### TAREA BREVE
Copia estas líneas tal cual, sin cambiar nada.

_ _ _

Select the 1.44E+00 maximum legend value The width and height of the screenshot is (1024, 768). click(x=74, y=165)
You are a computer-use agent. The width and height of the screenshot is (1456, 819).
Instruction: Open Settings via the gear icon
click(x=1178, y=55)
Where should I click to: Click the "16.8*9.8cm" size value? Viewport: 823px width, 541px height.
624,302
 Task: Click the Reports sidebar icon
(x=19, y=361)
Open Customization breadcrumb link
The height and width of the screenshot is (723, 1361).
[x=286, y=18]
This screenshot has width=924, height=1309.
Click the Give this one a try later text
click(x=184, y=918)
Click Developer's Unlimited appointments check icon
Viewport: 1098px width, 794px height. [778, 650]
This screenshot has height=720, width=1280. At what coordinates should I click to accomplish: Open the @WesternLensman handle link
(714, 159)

_ _ _

### RESULTADO
Select the 1.44E+00 maximum legend value The width and height of the screenshot is (1024, 768). click(x=74, y=165)
You are a computer-use agent. The width and height of the screenshot is (1456, 819).
Instruction: Open Settings via the gear icon
click(x=1178, y=55)
Where should I click to: Click the "16.8*9.8cm" size value? Viewport: 823px width, 541px height.
624,302
 Task: Click the Reports sidebar icon
(x=19, y=361)
Open Customization breadcrumb link
The height and width of the screenshot is (723, 1361).
[x=286, y=18]
This screenshot has width=924, height=1309.
Click the Give this one a try later text
click(x=184, y=918)
Click Developer's Unlimited appointments check icon
Viewport: 1098px width, 794px height. [778, 650]
This screenshot has height=720, width=1280. At what coordinates should I click to accomplish: Open the @WesternLensman handle link
(714, 159)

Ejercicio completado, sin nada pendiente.